##### Excerpted text
Friday, April 29, 2016

Maybank GM Daily - 29 Apr 2016

FX
Global
*      While Fed’s inaction did not move the dollar, the same cannot be said for the JPY. The latter jumped >3% after BOJ retained its policy mix and USDJPY was last seen around 108.  US data was mixed. 1Q GDP missed consensus with a print of 0.5%q/q though breakdowns revealed stronger underlying. Personal consumption grew 1.9%q/q while core PCE jumped to 2.1%q/q, well above the average forecast of 2.1%. Still, overnight sentiments soured with DJI, S&P 500, NASDAQ down around 1% each. That pretty much sets the tone for Asia open.
*      While the DXY index was dragged lower by the JPY strength, Asian currencies were well boosted. MYR and KRW still lead the pack, up +0.4% and +0.3% respectively. Ahead of a quieter week, expect positioning to favour the Asian currencies. 
*      In the day ahead, US has personal income, real personal spending, Mar Core PCE and Univ of Mich. Sentiment. Europe has CPI estimate and GDP for 1Q

Currencies
G7 Currencies
*      DXYWill Apr Low Hold? DXY fell back to 2016 lows. Move lower in the dollar index was mainly led by the decline in USDJPY as markets’ hopes for BoJ monetary easing were not met yesterday. Against other majors such as EUR, GBP, AUD, the USD was less weak. USD/AXJs were broadly weaker, led by USDJPY moves.  In data released overnight, 1Q GDP was slightly below market expectation (+0.5% q/q vs. 0.7% Cons) but core PCE jumped to 2.1% q/q (vs. 1.3% prior). We continue to reiterate our long-held view of 2 hikes in 2016 – one in Jun and another hike in Dec. DXY was last seen at 93.70 levels. Bullish momentum on daily chart is waning and stochastics is falling. Next support at 93.60 (Apr low) before 92.20 (38.2% fibo retracement of 2014 low to double top in 2015). Resistance at 95.70 (5 0DMA). Day ahead brings Fed's Kaplan Speaks, Personal Income, Real Personal Spending (Mar), PCE Core (Mar), U. of Mich. Sentiment (Apr F) on Fri.
##########
Short task 1 >> In the records, switch "label" to "tag" everywhere in the lines from the line with "Where should I click to: Click the Replace" to the line with "point(355,139)", and leave everything else unchanged. Give only those lines.
##### Stored data
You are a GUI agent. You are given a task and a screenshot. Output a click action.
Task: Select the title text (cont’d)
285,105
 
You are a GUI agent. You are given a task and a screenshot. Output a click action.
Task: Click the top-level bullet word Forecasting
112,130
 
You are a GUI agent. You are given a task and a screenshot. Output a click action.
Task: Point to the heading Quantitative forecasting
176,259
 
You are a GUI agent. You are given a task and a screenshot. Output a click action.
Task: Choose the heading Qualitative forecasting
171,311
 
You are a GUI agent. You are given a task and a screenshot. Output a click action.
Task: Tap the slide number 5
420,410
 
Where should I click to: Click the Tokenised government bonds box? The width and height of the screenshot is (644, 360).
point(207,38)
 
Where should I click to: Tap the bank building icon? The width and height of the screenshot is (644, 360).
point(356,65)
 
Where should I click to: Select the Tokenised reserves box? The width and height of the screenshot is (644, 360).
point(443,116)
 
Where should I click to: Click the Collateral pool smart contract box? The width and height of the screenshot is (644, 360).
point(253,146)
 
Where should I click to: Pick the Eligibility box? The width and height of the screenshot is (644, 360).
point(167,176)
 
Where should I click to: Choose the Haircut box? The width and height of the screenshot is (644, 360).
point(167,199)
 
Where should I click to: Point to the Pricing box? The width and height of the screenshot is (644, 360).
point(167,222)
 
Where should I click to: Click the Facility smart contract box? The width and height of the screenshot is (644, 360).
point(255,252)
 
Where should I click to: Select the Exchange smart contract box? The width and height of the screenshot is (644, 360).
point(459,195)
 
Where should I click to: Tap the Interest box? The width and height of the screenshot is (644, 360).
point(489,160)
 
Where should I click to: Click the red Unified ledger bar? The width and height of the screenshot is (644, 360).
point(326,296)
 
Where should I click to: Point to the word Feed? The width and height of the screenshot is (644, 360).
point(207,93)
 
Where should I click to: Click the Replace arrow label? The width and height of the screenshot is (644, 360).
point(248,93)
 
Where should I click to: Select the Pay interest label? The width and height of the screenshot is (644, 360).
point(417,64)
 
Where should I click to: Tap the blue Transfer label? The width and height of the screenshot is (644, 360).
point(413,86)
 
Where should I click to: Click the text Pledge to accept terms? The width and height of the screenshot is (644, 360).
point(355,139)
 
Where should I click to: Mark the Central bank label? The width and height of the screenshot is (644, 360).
##########
Short task 2 >> Continue the Maybank daily FX commentary from the point where it stops.

Task response 1 >>
Where should I click to: Click the Replace arrow tag? The width and height of the screenshot is (644, 360).
point(248,93)
 
Where should I click to: Select the Pay interest tag? The width and height of the screenshot is (644, 360).
point(417,64)
 
Where should I click to: Tap the blue Transfer tag? The width and height of the screenshot is (644, 360).
point(413,86)
 
Where should I click to: Click the text Pledge to accept terms? The width and height of the screenshot is (644, 360).
point(355,139)

Task response 2 >>
*       EURUSD – Upside Risk. EUR continues to inch higher within a muted range of 1.1290 – 1.1370. EUR was last seen at 1.1360 levels. Bearish momentum on daily chart is waning and stochastics is rising. These suggest upside pressure. Monthly and weekly momentum and oscillator indicators are bullish bias. Key resistance at 1.15 levels. A break to the upside on daily/weekly close basis could see an extension towards first objective of 1.1850 (38.2% Fibonacci retracement of 2014 high to 2015 low), before the final objective of 1.2260 (50% fibo). Support at 1.12 (50 DMA), 1.1070 (100, 200 DMAs). Day ahead brings FR GDP (1Q A), EC CPI Estimate, GDP (1Q A) on Fri.
*        GBPUSD Testing 1.4670 Resistance Again. GBP continued to push higher again amid broad USD weakness overnight. Monthly, weekly, daily momentum and stochastics are all bullish bias. Resistance at 1.4670 (2016 high). Break above on daily/weekly close basis could see an eventual move towards 1.4880 (200 DMA). Support at 1.4470 (76.4% fibo retracement of 2016 high to low), 1.4350 (61.8% fibo), 1.4250 (50% fibo). Day ahead brings GfK Consumer Confidence (Apr), Mortgage Approvals (Mar) on Fri.
*       USDJPYLimited Downside. Markets’ hopes for BoJ easing were disappointed as BoJ kept monetary policy stance unchanged with no additional easing. This was not in line with market expectation but in line with our expectation – we expect BoJ to stand pat till upper house elections are done in Jul; and expect jawboning in the meantime. USDJPY extended its decline this morning – lows seen at 107.75 levels. And USDJPY weakness is taking USD/AXJs lower as well. Monthly, weekly, daily momentum indicators are bearish bias. Next support at 106.90 levels (38.2% fibo retracement of 2016 low to 2015 high). Break that on weekly close should see an extension of the decline towards 101 levels (50% fibo). Resistance at 112.60.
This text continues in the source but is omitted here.